After reading the records, print them all again exactly as they stand.

(Saved data entries)

-=-=-=-=-

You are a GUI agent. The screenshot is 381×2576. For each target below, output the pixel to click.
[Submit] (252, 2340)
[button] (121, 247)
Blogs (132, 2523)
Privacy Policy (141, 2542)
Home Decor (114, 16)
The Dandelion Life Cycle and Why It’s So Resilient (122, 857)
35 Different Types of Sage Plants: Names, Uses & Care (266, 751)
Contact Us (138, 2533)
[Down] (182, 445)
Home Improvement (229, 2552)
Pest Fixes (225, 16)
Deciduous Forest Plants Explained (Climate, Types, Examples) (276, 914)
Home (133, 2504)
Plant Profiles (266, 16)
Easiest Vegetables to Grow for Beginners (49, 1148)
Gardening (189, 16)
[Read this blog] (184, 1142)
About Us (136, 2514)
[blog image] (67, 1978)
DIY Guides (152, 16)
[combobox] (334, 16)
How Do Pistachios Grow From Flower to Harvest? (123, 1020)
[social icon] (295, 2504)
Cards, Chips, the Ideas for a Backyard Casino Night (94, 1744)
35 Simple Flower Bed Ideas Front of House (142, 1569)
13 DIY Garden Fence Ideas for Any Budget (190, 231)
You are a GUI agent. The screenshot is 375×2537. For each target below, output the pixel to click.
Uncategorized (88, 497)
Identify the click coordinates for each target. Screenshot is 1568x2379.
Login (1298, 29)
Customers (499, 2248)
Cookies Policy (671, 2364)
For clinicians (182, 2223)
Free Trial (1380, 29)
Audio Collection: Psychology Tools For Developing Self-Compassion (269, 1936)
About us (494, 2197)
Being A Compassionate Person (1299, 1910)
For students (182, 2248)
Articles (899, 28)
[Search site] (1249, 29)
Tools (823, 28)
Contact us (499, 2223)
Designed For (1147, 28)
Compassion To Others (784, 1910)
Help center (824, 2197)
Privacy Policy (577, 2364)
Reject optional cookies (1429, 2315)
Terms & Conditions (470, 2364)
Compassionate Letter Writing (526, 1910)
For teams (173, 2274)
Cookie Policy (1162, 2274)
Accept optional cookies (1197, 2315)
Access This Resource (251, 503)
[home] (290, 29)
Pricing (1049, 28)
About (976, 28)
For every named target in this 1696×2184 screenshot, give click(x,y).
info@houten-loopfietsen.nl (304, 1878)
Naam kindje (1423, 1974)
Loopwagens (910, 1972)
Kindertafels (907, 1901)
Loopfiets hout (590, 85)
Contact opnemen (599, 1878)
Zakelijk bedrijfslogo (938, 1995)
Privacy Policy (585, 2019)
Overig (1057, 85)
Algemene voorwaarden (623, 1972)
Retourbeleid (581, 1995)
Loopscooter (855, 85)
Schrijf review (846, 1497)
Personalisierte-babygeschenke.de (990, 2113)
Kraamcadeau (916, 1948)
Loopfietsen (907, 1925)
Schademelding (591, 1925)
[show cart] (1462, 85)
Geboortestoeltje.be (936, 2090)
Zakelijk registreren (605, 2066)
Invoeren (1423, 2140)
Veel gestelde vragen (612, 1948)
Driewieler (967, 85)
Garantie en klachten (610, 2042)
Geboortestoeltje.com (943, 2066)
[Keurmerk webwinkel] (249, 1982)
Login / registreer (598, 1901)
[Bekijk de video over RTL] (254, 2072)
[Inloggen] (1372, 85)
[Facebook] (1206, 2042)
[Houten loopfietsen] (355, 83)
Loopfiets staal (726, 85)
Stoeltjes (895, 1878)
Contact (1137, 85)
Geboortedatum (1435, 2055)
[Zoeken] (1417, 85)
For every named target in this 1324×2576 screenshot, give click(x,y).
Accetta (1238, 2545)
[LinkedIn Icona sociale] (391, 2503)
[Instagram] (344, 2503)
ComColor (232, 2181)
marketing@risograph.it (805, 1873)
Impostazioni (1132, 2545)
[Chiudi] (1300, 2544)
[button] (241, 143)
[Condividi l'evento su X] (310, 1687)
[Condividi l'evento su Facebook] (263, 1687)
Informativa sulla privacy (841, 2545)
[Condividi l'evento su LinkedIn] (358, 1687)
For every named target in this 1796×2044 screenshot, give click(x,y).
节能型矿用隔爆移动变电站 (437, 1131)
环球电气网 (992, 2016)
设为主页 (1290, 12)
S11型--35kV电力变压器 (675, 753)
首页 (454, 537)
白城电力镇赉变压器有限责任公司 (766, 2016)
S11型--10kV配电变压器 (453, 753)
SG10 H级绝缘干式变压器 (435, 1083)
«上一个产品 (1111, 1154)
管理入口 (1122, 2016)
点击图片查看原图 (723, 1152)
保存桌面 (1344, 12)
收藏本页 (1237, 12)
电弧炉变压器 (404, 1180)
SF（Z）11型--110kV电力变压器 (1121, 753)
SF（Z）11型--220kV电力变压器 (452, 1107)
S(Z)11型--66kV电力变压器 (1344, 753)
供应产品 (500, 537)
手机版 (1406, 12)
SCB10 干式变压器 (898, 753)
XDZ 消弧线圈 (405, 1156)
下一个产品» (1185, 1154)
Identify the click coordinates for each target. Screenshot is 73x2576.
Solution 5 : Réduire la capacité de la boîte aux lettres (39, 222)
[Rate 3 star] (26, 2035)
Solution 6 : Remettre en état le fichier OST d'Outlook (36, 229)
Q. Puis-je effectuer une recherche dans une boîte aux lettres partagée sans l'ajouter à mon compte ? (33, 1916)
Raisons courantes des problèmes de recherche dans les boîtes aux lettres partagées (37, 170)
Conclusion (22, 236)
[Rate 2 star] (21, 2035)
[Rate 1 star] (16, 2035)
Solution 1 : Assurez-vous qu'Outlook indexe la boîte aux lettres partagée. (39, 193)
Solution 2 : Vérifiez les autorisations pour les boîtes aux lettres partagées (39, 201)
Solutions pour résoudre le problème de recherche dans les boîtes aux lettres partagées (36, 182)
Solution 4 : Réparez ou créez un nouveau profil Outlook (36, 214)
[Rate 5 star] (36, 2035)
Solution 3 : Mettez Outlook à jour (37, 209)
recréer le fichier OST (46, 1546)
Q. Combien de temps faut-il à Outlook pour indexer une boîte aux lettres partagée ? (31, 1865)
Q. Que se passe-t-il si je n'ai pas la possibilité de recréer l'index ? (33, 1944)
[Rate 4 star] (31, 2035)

-=-=-=-=-

**EXERCISE OUTPUT**
You are a GUI agent. The screenshot is 381×2576. For each target below, output the pixel to click.
[Submit] (252, 2340)
[button] (121, 247)
Blogs (132, 2523)
Privacy Policy (141, 2542)
Home Decor (114, 16)
The Dandelion Life Cycle and Why It’s So Resilient (122, 857)
35 Different Types of Sage Plants: Names, Uses & Care (266, 751)
Contact Us (138, 2533)
[Down] (182, 445)
Home Improvement (229, 2552)
Pest Fixes (225, 16)
Deciduous Forest Plants Explained (Climate, Types, Examples) (276, 914)
Home (133, 2504)
Plant Profiles (266, 16)
Easiest Vegetables to Grow for Beginners (49, 1148)
Gardening (189, 16)
[Read this blog] (184, 1142)
About Us (136, 2514)
[blog image] (67, 1978)
DIY Guides (152, 16)
[combobox] (334, 16)
How Do Pistachios Grow From Flower to Harvest? (123, 1020)
[social icon] (295, 2504)
Cards, Chips, the Ideas for a Backyard Casino Night (94, 1744)
35 Simple Flower Bed Ideas Front of House (142, 1569)
13 DIY Garden Fence Ideas for Any Budget (190, 231)
You are a GUI agent. The screenshot is 375×2537. For each target below, output the pixel to click.
Uncategorized (88, 497)
Identify the click coordinates for each target. Screenshot is 1568x2379.
Login (1298, 29)
Customers (499, 2248)
Cookies Policy (671, 2364)
For clinicians (182, 2223)
Free Trial (1380, 29)
Audio Collection: Psychology Tools For Developing Self-Compassion (269, 1936)
About us (494, 2197)
Being A Compassionate Person (1299, 1910)
For students (182, 2248)
Articles (899, 28)
[Search site] (1249, 29)
Tools (823, 28)
Contact us (499, 2223)
Designed For (1147, 28)
Compassion To Others (784, 1910)
Help center (824, 2197)
Privacy Policy (577, 2364)
Reject optional cookies (1429, 2315)
Terms & Conditions (470, 2364)
Compassionate Letter Writing (526, 1910)
For teams (173, 2274)
Cookie Policy (1162, 2274)
Accept optional cookies (1197, 2315)
Access This Resource (251, 503)
[home] (290, 29)
Pricing (1049, 28)
About (976, 28)
For every named target in this 1696×2184 screenshot, give click(x,y).
info@houten-loopfietsen.nl (304, 1878)
Naam kindje (1423, 1974)
Loopwagens (910, 1972)
Kindertafels (907, 1901)
Loopfiets hout (590, 85)
Contact opnemen (599, 1878)
Zakelijk bedrijfslogo (938, 1995)
Privacy Policy (585, 2019)
Overig (1057, 85)
Algemene voorwaarden (623, 1972)
Retourbeleid (581, 1995)
Loopscooter (855, 85)
Schrijf review (846, 1497)
Personalisierte-babygeschenke.de (990, 2113)
Kraamcadeau (916, 1948)
Loopfietsen (907, 1925)
Schademelding (591, 1925)
[show cart] (1462, 85)
Geboortestoeltje.be (936, 2090)
Zakelijk registreren (605, 2066)
Invoeren (1423, 2140)
Veel gestelde vragen (612, 1948)
Driewieler (967, 85)
Garantie en klachten (610, 2042)
Geboortestoeltje.com (943, 2066)
[Keurmerk webwinkel] (249, 1982)
Login / registreer (598, 1901)
[Bekijk de video over RTL] (254, 2072)
[Inloggen] (1372, 85)
[Facebook] (1206, 2042)
[Houten loopfietsen] (355, 83)
Loopfiets staal (726, 85)
Stoeltjes (895, 1878)
Contact (1137, 85)
Geboortedatum (1435, 2055)
[Zoeken] (1417, 85)
For every named target in this 1324×2576 screenshot, give click(x,y).
Accetta (1238, 2545)
[LinkedIn Icona sociale] (391, 2503)
[Instagram] (344, 2503)
ComColor (232, 2181)
marketing@risograph.it (805, 1873)
Impostazioni (1132, 2545)
[Chiudi] (1300, 2544)
[button] (241, 143)
[Condividi l'evento su X] (310, 1687)
[Condividi l'evento su Facebook] (263, 1687)
Informativa sulla privacy (841, 2545)
[Condividi l'evento su LinkedIn] (358, 1687)
For every named target in this 1796×2044 screenshot, give click(x,y).
节能型矿用隔爆移动变电站 (437, 1131)
环球电气网 (992, 2016)
设为主页 (1290, 12)
S11型--35kV电力变压器 (675, 753)
首页 (454, 537)
白城电力镇赉变压器有限责任公司 (766, 2016)
S11型--10kV配电变压器 (453, 753)
SG10 H级绝缘干式变压器 (435, 1083)
«上一个产品 (1111, 1154)
管理入口 (1122, 2016)
点击图片查看原图 (723, 1152)
保存桌面 (1344, 12)
收藏本页 (1237, 12)
电弧炉变压器 (404, 1180)
SF（Z）11型--110kV电力变压器 (1121, 753)
SF（Z）11型--220kV电力变压器 (452, 1107)
S(Z)11型--66kV电力变压器 (1344, 753)
供应产品 (500, 537)
手机版 (1406, 12)
SCB10 干式变压器 (898, 753)
XDZ 消弧线圈 (405, 1156)
下一个产品» (1185, 1154)
Identify the click coordinates for each target. Screenshot is 73x2576.
Solution 5 : Réduire la capacité de la boîte aux lettres (39, 222)
[Rate 3 star] (26, 2035)
Solution 6 : Remettre en état le fichier OST d'Outlook (36, 229)
Q. Puis-je effectuer une recherche dans une boîte aux lettres partagée sans l'ajouter à mon compte ? (33, 1916)
Raisons courantes des problèmes de recherche dans les boîtes aux lettres partagées (37, 170)
Conclusion (22, 236)
[Rate 2 star] (21, 2035)
[Rate 1 star] (16, 2035)
Solution 1 : Assurez-vous qu'Outlook indexe la boîte aux lettres partagée. (39, 193)
Solution 2 : Vérifiez les autorisations pour les boîtes aux lettres partagées (39, 201)
Solutions pour résoudre le problème de recherche dans les boîtes aux lettres partagées (36, 182)
Solution 4 : Réparez ou créez un nouveau profil Outlook (36, 214)
[Rate 5 star] (36, 2035)
Solution 3 : Mettez Outlook à jour (37, 209)
recréer le fichier OST (46, 1546)
Q. Combien de temps faut-il à Outlook pour indexer une boîte aux lettres partagée ? (31, 1865)
Q. Que se passe-t-il si je n'ai pas la possibilité de recréer l'index ? (33, 1944)
[Rate 4 star] (31, 2035)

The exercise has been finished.